# ABOUT THIS TASK
Please reproduce each of the following entries exactly.

(Collected data entries)
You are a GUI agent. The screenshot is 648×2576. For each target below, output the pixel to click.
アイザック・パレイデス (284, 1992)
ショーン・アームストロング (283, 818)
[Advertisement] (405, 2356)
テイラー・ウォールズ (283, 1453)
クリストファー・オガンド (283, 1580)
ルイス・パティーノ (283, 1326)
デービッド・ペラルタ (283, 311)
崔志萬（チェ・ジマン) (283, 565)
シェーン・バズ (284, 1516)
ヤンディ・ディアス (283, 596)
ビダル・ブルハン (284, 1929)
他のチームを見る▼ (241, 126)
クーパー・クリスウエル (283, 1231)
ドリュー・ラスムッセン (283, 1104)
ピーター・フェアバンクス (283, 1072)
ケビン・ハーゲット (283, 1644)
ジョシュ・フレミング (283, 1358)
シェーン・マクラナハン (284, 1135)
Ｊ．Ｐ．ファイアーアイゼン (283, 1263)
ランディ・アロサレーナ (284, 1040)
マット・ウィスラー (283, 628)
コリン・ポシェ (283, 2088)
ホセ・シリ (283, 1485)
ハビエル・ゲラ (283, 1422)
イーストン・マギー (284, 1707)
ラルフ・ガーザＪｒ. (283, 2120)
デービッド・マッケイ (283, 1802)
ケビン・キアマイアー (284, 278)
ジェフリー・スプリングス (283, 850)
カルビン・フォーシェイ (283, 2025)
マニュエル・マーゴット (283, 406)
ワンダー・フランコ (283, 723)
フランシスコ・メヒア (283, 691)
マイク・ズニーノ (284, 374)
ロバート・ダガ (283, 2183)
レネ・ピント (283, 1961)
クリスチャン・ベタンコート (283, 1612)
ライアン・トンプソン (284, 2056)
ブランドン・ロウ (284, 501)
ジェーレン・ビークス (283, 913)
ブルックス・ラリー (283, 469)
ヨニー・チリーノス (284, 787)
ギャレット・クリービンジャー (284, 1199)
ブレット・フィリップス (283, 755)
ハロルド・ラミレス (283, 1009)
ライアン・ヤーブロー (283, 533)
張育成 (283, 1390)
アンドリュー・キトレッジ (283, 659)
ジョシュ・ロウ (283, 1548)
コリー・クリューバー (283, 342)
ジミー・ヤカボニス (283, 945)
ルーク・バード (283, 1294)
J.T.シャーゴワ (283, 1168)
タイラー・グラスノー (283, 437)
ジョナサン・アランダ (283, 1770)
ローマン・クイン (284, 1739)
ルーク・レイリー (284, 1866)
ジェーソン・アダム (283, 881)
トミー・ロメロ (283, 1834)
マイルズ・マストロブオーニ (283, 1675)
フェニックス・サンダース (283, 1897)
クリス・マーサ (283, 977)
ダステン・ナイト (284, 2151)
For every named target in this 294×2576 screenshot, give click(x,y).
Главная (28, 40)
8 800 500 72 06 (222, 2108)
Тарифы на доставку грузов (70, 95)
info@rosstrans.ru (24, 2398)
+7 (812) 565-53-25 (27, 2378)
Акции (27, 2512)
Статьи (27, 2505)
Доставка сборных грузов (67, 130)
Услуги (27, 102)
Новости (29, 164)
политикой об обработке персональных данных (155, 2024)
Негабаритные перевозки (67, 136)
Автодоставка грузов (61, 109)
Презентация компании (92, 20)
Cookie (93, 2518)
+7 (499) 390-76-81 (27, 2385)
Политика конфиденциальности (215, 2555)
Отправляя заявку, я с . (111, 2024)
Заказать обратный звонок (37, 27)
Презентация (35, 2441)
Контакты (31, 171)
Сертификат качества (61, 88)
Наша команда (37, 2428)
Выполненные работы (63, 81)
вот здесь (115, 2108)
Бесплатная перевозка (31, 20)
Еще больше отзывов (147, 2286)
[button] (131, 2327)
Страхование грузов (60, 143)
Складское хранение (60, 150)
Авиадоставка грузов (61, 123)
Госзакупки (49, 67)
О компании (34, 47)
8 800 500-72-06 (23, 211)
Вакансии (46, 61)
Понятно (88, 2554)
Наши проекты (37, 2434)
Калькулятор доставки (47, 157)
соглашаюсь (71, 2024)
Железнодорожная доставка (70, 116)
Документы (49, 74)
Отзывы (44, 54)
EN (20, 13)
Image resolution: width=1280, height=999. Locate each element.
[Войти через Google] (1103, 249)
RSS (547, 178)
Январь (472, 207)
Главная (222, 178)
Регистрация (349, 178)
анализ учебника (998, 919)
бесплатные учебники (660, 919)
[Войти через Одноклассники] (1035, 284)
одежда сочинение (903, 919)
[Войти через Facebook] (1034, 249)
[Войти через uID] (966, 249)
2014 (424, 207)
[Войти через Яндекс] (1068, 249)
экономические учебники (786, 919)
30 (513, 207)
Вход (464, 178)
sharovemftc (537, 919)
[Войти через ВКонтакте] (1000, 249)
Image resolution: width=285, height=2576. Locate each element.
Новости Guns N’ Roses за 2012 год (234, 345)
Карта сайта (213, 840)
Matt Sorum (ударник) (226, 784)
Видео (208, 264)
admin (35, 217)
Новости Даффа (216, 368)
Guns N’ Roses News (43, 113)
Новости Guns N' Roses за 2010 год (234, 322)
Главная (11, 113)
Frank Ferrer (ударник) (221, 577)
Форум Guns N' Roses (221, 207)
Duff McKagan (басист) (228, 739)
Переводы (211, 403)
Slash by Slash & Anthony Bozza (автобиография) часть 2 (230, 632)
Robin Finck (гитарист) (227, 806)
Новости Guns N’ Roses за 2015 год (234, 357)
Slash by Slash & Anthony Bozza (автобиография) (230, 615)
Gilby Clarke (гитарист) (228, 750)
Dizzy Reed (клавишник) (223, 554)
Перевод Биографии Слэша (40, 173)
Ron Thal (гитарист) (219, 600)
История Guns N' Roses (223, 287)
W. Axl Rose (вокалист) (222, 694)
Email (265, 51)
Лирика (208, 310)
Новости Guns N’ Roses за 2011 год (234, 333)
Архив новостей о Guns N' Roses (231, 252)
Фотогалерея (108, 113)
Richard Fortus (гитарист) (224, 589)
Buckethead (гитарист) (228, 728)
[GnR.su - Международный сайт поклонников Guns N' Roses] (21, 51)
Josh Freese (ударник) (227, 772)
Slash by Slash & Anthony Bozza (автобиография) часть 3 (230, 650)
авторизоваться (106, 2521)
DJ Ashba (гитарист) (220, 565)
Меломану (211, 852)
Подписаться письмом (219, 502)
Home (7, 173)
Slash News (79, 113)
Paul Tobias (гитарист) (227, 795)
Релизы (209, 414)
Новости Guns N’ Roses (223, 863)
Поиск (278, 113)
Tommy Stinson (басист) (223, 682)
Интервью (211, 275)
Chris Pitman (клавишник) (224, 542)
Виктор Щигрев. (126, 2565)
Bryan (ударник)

# REPLY TO THE EXERCISE
You are a GUI agent. The screenshot is 648×2576. For each target below, output the pixel to click.
アイザック・パレイデス (284, 1992)
ショーン・アームストロング (283, 818)
[Advertisement] (405, 2356)
テイラー・ウォールズ (283, 1453)
クリストファー・オガンド (283, 1580)
ルイス・パティーノ (283, 1326)
デービッド・ペラルタ (283, 311)
崔志萬（チェ・ジマン) (283, 565)
シェーン・バズ (284, 1516)
ヤンディ・ディアス (283, 596)
ビダル・ブルハン (284, 1929)
他のチームを見る▼ (241, 126)
クーパー・クリスウエル (283, 1231)
ドリュー・ラスムッセン (283, 1104)
ピーター・フェアバンクス (283, 1072)
ケビン・ハーゲット (283, 1644)
ジョシュ・フレミング (283, 1358)
シェーン・マクラナハン (284, 1135)
Ｊ．Ｐ．ファイアーアイゼン (283, 1263)
ランディ・アロサレーナ (284, 1040)
マット・ウィスラー (283, 628)
コリン・ポシェ (283, 2088)
ホセ・シリ (283, 1485)
ハビエル・ゲラ (283, 1422)
イーストン・マギー (284, 1707)
ラルフ・ガーザＪｒ. (283, 2120)
デービッド・マッケイ (283, 1802)
ケビン・キアマイアー (284, 278)
ジェフリー・スプリングス (283, 850)
カルビン・フォーシェイ (283, 2025)
マニュエル・マーゴット (283, 406)
ワンダー・フランコ (283, 723)
フランシスコ・メヒア (283, 691)
マイク・ズニーノ (284, 374)
ロバート・ダガ (283, 2183)
レネ・ピント (283, 1961)
クリスチャン・ベタンコート (283, 1612)
ライアン・トンプソン (284, 2056)
ブランドン・ロウ (284, 501)
ジェーレン・ビークス (283, 913)
ブルックス・ラリー (283, 469)
ヨニー・チリーノス (284, 787)
ギャレット・クリービンジャー (284, 1199)
ブレット・フィリップス (283, 755)
ハロルド・ラミレス (283, 1009)
ライアン・ヤーブロー (283, 533)
張育成 (283, 1390)
アンドリュー・キトレッジ (283, 659)
ジョシュ・ロウ (283, 1548)
コリー・クリューバー (283, 342)
ジミー・ヤカボニス (283, 945)
ルーク・バード (283, 1294)
J.T.シャーゴワ (283, 1168)
タイラー・グラスノー (283, 437)
ジョナサン・アランダ (283, 1770)
ローマン・クイン (284, 1739)
ルーク・レイリー (284, 1866)
ジェーソン・アダム (283, 881)
トミー・ロメロ (283, 1834)
マイルズ・マストロブオーニ (283, 1675)
フェニックス・サンダース (283, 1897)
クリス・マーサ (283, 977)
ダステン・ナイト (284, 2151)
For every named target in this 294×2576 screenshot, give click(x,y).
Главная (28, 40)
8 800 500 72 06 (222, 2108)
Тарифы на доставку грузов (70, 95)
info@rosstrans.ru (24, 2398)
+7 (812) 565-53-25 (27, 2378)
Акции (27, 2512)
Статьи (27, 2505)
Доставка сборных грузов (67, 130)
Услуги (27, 102)
Новости (29, 164)
политикой об обработке персональных данных (155, 2024)
Негабаритные перевозки (67, 136)
Автодоставка грузов (61, 109)
Презентация компании (92, 20)
Cookie (93, 2518)
+7 (499) 390-76-81 (27, 2385)
Политика конфиденциальности (215, 2555)
Отправляя заявку, я с . (111, 2024)
Заказать обратный звонок (37, 27)
Презентация (35, 2441)
Контакты (31, 171)
Сертификат качества (61, 88)
Наша команда (37, 2428)
Выполненные работы (63, 81)
вот здесь (115, 2108)
Бесплатная перевозка (31, 20)
Еще больше отзывов (147, 2286)
[button] (131, 2327)
Страхование грузов (60, 143)
Складское хранение (60, 150)
Авиадоставка грузов (61, 123)
Госзакупки (49, 67)
О компании (34, 47)
8 800 500-72-06 (23, 211)
Вакансии (46, 61)
Понятно (88, 2554)
Наши проекты (37, 2434)
Калькулятор доставки (47, 157)
соглашаюсь (71, 2024)
Железнодорожная доставка (70, 116)
Документы (49, 74)
Отзывы (44, 54)
EN (20, 13)
Image resolution: width=1280, height=999. Locate each element.
[Войти через Google] (1103, 249)
RSS (547, 178)
Январь (472, 207)
Главная (222, 178)
Регистрация (349, 178)
анализ учебника (998, 919)
бесплатные учебники (660, 919)
[Войти через Одноклассники] (1035, 284)
одежда сочинение (903, 919)
[Войти через Facebook] (1034, 249)
[Войти через uID] (966, 249)
2014 (424, 207)
[Войти через Яндекс] (1068, 249)
экономические учебники (786, 919)
30 (513, 207)
Вход (464, 178)
sharovemftc (537, 919)
[Войти через ВКонтакте] (1000, 249)
Image resolution: width=285, height=2576. Locate each element.
Новости Guns N’ Roses за 2012 год (234, 345)
Карта сайта (213, 840)
Matt Sorum (ударник) (226, 784)
Видео (208, 264)
admin (35, 217)
Новости Даффа (216, 368)
Guns N’ Roses News (43, 113)
Новости Guns N' Roses за 2010 год (234, 322)
Главная (11, 113)
Frank Ferrer (ударник) (221, 577)
Форум Guns N' Roses (221, 207)
Duff McKagan (басист) (228, 739)
Переводы (211, 403)
Slash by Slash & Anthony Bozza (автобиография) часть 2 (230, 632)
Robin Finck (гитарист) (227, 806)
Новости Guns N’ Roses за 2015 год (234, 357)
Slash by Slash & Anthony Bozza (автобиография) (230, 615)
Gilby Clarke (гитарист) (228, 750)
Dizzy Reed (клавишник) (223, 554)
Перевод Биографии Слэша (40, 173)
Ron Thal (гитарист) (219, 600)
История Guns N' Roses (223, 287)
W. Axl Rose (вокалист) (222, 694)
Email (265, 51)
Лирика (208, 310)
Новости Guns N’ Roses за 2011 год (234, 333)
Архив новостей о Guns N' Roses (231, 252)
Фотогалерея (108, 113)
Richard Fortus (гитарист) (224, 589)
Buckethead (гитарист) (228, 728)
[GnR.su - Международный сайт поклонников Guns N' Roses] (21, 51)
Josh Freese (ударник) (227, 772)
Slash by Slash & Anthony Bozza (автобиография) часть 3 (230, 650)
авторизоваться (106, 2521)
DJ Ashba (гитарист) (220, 565)
Меломану (211, 852)
Подписаться письмом (219, 502)
Home (7, 173)
Slash News (79, 113)
Paul Tobias (гитарист) (227, 795)
Релизы (209, 414)
Новости Guns N’ Roses (223, 863)
Поиск (278, 113)
Tommy Stinson (басист) (223, 682)
Интервью (211, 275)
Chris Pitman (клавишник) (224, 542)
Виктор Щигрев. (126, 2565)
Bryan (ударник)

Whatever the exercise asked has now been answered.